Start of Block

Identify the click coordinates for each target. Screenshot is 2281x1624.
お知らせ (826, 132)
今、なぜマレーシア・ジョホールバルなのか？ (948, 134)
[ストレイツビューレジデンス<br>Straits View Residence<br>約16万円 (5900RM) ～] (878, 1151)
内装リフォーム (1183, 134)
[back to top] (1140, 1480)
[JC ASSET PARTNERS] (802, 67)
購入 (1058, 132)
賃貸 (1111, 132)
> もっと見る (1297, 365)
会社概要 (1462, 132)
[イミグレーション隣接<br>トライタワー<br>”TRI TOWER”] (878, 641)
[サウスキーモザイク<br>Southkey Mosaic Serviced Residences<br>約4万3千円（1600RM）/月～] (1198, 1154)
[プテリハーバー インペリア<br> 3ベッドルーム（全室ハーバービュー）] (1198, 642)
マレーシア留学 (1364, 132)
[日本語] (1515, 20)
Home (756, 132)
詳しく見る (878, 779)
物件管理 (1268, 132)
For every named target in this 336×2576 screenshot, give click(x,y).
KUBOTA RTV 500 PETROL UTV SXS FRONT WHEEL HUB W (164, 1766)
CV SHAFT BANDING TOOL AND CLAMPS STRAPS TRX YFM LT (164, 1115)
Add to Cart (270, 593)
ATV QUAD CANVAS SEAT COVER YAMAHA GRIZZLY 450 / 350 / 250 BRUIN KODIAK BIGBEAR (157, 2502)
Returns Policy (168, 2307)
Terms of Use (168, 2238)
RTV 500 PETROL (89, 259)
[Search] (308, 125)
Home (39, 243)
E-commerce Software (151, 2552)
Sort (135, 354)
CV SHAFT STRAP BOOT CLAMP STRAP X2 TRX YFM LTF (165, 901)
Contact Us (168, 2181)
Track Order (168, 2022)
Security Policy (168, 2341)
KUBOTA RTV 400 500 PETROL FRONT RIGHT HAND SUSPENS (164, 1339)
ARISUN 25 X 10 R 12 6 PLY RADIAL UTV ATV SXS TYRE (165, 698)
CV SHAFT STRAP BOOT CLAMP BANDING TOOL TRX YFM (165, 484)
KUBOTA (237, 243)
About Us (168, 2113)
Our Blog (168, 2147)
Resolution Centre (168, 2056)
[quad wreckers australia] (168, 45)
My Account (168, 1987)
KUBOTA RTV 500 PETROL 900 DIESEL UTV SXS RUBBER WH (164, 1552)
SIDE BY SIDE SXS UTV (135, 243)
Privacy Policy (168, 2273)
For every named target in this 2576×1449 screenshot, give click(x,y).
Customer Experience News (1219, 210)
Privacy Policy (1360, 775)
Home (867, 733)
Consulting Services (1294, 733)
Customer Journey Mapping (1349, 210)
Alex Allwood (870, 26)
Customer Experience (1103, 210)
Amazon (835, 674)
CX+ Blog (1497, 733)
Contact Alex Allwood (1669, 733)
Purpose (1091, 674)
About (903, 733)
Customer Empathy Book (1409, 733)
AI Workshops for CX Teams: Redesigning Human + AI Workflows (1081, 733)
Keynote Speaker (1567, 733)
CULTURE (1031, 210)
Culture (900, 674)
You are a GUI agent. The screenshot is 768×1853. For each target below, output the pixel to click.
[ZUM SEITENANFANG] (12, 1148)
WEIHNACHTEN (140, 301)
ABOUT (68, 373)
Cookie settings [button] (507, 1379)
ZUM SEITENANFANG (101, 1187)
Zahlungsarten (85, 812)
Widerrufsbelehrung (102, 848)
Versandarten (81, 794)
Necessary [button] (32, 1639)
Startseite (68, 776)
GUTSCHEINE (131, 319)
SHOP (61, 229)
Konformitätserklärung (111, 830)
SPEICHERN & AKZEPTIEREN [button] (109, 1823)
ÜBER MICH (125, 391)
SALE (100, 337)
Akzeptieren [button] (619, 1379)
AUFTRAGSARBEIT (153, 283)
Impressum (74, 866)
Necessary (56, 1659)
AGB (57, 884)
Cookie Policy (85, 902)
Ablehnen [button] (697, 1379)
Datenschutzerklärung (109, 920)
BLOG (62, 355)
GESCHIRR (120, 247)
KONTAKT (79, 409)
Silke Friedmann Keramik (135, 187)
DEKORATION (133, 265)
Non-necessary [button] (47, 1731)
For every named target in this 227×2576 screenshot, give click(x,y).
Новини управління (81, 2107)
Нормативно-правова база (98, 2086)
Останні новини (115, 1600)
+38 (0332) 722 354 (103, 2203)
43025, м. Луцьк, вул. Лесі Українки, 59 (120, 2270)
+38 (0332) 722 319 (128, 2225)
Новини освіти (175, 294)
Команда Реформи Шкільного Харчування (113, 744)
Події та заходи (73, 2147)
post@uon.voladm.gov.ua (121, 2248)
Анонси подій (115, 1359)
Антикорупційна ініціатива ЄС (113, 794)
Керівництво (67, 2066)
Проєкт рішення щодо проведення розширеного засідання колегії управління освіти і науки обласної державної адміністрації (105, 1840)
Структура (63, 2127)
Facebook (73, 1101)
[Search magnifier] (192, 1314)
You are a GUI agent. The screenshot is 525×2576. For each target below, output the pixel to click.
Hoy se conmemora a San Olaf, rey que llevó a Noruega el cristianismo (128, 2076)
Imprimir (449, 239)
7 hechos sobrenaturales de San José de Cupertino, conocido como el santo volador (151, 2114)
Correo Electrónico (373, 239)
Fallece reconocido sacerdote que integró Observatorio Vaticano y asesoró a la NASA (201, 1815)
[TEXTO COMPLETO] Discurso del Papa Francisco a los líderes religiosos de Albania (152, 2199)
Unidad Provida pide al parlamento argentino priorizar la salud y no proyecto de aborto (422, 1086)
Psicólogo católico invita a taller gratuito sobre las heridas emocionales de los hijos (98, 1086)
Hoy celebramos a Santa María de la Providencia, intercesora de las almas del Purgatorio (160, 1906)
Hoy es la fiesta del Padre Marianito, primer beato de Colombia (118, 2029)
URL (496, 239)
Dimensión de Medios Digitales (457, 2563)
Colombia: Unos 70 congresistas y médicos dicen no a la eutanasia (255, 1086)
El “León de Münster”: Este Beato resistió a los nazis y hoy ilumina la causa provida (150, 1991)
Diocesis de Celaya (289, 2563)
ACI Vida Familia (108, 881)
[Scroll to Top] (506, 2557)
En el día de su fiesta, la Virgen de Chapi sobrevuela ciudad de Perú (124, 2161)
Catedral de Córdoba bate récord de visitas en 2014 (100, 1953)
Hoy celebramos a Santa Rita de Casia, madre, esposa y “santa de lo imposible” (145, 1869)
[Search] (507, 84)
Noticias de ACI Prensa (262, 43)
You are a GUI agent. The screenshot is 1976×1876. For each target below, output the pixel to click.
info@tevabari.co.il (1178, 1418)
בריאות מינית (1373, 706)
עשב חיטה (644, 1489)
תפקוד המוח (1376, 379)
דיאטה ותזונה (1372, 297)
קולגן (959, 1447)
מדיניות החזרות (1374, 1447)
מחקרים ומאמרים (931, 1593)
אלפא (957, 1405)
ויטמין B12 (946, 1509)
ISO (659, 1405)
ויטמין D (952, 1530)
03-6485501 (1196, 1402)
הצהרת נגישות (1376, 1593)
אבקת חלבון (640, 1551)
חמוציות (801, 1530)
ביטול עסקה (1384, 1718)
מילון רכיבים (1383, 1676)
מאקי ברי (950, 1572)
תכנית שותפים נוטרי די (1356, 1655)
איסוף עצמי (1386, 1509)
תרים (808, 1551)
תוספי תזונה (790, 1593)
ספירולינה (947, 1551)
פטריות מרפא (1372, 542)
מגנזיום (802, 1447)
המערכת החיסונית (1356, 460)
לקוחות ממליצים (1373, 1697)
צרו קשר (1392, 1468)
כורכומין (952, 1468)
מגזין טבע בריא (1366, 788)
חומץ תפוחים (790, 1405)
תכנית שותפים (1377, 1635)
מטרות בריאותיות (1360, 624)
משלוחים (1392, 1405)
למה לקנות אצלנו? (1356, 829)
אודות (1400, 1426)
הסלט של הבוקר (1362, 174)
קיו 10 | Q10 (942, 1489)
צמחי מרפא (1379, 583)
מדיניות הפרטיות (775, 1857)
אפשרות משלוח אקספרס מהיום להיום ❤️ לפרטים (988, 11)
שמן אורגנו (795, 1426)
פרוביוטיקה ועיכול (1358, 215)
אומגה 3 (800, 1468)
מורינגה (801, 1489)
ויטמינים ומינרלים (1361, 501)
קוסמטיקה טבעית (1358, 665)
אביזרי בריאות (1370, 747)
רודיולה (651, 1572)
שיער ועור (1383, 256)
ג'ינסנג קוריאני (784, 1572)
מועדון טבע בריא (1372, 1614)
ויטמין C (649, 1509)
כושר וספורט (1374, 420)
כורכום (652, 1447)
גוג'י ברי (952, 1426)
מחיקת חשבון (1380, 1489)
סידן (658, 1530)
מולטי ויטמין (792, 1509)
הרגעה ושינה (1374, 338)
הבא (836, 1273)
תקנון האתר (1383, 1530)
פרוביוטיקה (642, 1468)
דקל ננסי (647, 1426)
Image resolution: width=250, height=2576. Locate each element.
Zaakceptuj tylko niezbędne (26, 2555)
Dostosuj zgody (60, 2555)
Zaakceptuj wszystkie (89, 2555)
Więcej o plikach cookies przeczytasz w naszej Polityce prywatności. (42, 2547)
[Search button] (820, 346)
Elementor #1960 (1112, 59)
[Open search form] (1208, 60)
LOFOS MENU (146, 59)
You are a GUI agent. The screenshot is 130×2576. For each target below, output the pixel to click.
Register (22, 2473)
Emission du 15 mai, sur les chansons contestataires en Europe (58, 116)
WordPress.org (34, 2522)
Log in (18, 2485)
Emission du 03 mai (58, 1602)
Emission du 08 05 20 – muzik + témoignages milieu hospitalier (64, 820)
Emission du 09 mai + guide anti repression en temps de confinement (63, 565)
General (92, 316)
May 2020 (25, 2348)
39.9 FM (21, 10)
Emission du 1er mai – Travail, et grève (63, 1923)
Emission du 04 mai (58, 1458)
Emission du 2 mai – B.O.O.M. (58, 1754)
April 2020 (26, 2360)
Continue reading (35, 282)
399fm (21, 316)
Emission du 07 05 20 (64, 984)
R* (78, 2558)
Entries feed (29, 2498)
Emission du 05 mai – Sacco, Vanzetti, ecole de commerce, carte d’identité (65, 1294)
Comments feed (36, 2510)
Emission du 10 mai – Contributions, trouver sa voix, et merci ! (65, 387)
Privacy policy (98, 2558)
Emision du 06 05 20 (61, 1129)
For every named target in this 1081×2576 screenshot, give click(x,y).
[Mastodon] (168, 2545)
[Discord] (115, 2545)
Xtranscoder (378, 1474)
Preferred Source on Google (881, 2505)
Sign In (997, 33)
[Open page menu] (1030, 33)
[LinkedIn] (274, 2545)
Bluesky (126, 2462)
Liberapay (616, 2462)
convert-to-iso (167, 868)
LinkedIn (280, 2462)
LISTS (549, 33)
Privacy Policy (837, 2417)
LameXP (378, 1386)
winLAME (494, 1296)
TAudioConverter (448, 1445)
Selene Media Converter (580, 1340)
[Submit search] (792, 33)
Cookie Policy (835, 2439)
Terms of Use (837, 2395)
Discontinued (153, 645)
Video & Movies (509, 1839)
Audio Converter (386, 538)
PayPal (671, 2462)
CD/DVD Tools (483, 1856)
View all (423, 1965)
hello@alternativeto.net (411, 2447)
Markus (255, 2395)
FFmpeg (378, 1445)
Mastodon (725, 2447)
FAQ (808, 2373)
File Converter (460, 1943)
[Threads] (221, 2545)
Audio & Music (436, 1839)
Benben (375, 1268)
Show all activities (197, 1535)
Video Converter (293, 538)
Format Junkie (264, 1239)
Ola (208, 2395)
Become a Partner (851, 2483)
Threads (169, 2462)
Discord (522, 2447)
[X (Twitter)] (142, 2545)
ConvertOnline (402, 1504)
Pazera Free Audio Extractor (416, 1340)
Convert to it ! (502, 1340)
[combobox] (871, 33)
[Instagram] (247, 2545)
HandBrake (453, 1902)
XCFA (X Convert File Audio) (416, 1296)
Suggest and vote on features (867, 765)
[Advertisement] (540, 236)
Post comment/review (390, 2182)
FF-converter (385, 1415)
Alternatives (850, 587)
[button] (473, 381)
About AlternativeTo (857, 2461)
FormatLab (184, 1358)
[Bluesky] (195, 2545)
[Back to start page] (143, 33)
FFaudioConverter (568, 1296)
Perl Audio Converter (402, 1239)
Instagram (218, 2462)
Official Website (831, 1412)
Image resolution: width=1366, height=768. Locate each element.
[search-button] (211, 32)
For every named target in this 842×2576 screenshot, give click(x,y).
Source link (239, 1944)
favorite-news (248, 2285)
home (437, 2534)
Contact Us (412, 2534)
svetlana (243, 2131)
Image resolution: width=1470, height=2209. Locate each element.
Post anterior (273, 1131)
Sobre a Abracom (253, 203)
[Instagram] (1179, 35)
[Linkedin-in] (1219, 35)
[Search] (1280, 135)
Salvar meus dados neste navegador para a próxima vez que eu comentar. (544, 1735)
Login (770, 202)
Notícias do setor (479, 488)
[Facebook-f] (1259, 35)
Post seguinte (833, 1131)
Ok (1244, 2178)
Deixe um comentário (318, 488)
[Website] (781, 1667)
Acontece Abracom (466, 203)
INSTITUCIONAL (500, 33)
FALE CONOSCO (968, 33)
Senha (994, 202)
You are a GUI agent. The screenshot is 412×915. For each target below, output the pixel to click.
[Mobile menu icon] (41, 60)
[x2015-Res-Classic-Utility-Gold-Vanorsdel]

End of Block

▸ Exercise brief
Return exactly, and only, the lines above starting at the line that contains "For every named target in this 2576×1449" and ending at the line that contains "Silke Friedmann Keramik (135, 187)".

▸ Response area
For every named target in this 2576×1449 screenshot, give click(x,y).
Customer Experience News (1219, 210)
Privacy Policy (1360, 775)
Home (867, 733)
Consulting Services (1294, 733)
Customer Journey Mapping (1349, 210)
Alex Allwood (870, 26)
Customer Experience (1103, 210)
Amazon (835, 674)
CX+ Blog (1497, 733)
Contact Alex Allwood (1669, 733)
Purpose (1091, 674)
About (903, 733)
Customer Empathy Book (1409, 733)
AI Workshops for CX Teams: Redesigning Human + AI Workflows (1081, 733)
Keynote Speaker (1567, 733)
CULTURE (1031, 210)
Culture (900, 674)
You are a GUI agent. The screenshot is 768×1853. For each target below, output the pixel to click.
[ZUM SEITENANFANG] (12, 1148)
WEIHNACHTEN (140, 301)
ABOUT (68, 373)
Cookie settings [button] (507, 1379)
ZUM SEITENANFANG (101, 1187)
Zahlungsarten (85, 812)
Widerrufsbelehrung (102, 848)
Versandarten (81, 794)
Necessary [button] (32, 1639)
Startseite (68, 776)
GUTSCHEINE (131, 319)
SHOP (61, 229)
Konformitätserklärung (111, 830)
SPEICHERN & AKZEPTIEREN [button] (109, 1823)
ÜBER MICH (125, 391)
SALE (100, 337)
Akzeptieren [button] (619, 1379)
AUFTRAGSARBEIT (153, 283)
Impressum (74, 866)
Necessary (56, 1659)
AGB (57, 884)
Cookie Policy (85, 902)
Ablehnen [button] (697, 1379)
Datenschutzerklärung (109, 920)
BLOG (62, 355)
GESCHIRR (120, 247)
KONTAKT (79, 409)
Silke Friedmann Keramik (135, 187)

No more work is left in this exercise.